It has to be said, there is something very soothing, almost hypnotic like, about stirring a pan of frugal laundry liquid. The hardest part (and none of it is either hard or difficult), is grating the soap. You can of course use soap flakes but they are more expensive than a cheap bar of soap.
The batch I made
today used up three small blobs from all the hand washing areas in
the house, plus 1/3rd of a new bar. I'm not going to post the recipe
or pictures as I have done so before. Simply put into the search box
of my blog (top right) frugal laundry liquid and you'll find all you
need to know about how to make it and how much cheaper it is to use
than bought detergent. Chose the post dated 10th May 2012 for the recipe.
Here is the 1/2
batch from today, cooling in the re-used milk containers. The red
tape is simply to remind DB that these need to be kept rather than be
thrown into the recycling bin.
Yesterday I made two
loaves of 'corn' bread. I use the word corn in inverted comma's as it
is not your regular corn bread. To make two loaves, I used 2lb of bread flour 4oz of fine
polenta. As you can see from the picture below, I am
not very accurate at dividing the dough into two equal portions!
Many moons ago, I
read over at Sue's blog 'Our New Life in the Country” (see my blog
list to the right), how she had invested in an electric food slicer
to slice their bread, meat and anything else she needed to.

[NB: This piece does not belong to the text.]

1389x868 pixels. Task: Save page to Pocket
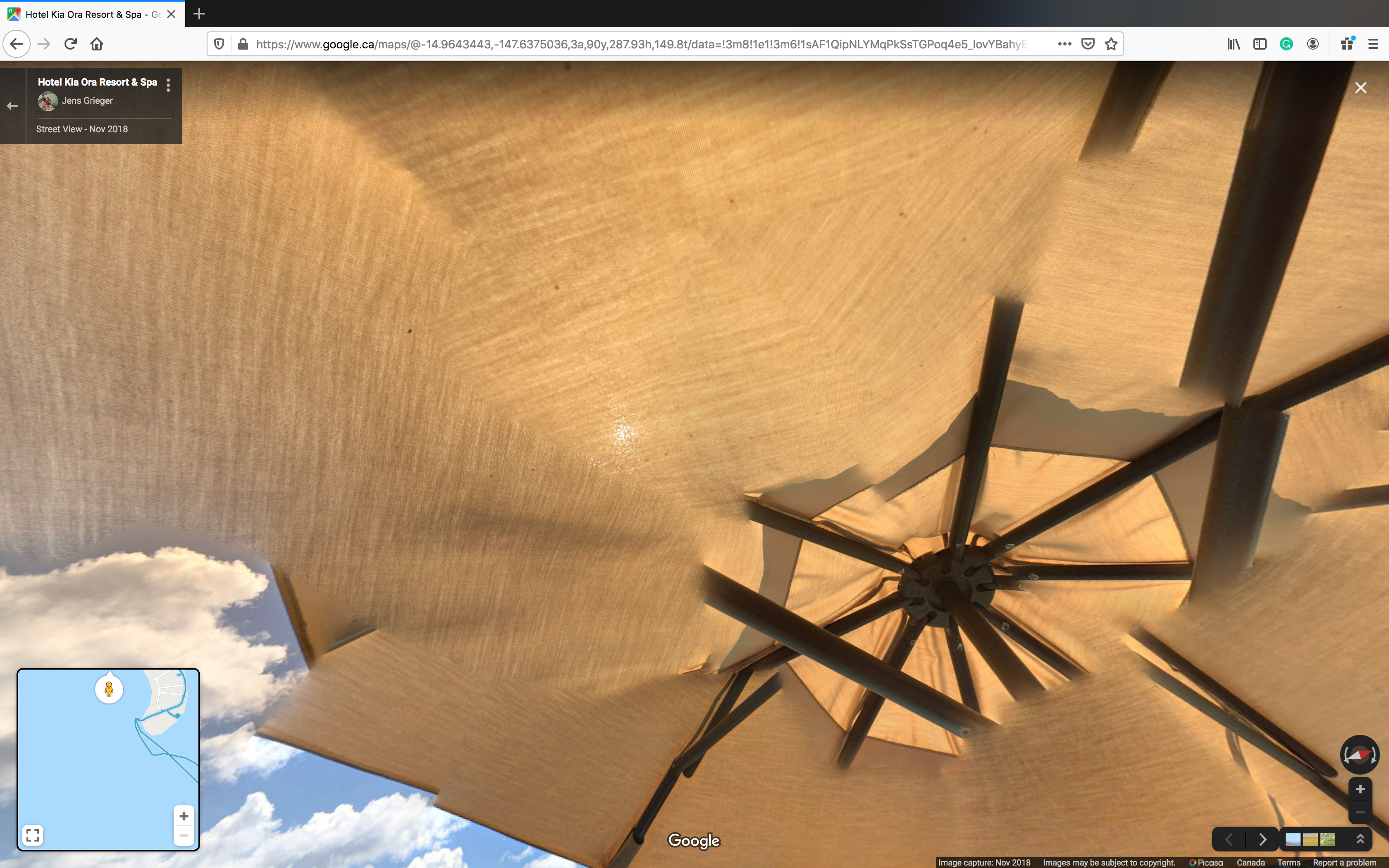point(1088,44)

We followed suit, saved up and
bought ours from Lakeland for the investment of £40. Not cheap by a
long shot but it does save a lot of work and is now used every week
Thought I'd show you
it and us in action. Each of my loaves of bread makes 18 slices,
including both crusts.
Here is the bread loaded into machine ready to cut. The first half of the loaf is very carefully held in place by hand otherwise it squirms all over the place. Once half way through, we use the safety tool that comes with the slicer.
Here it is, finished and bagged up. One to use, one for the freezer.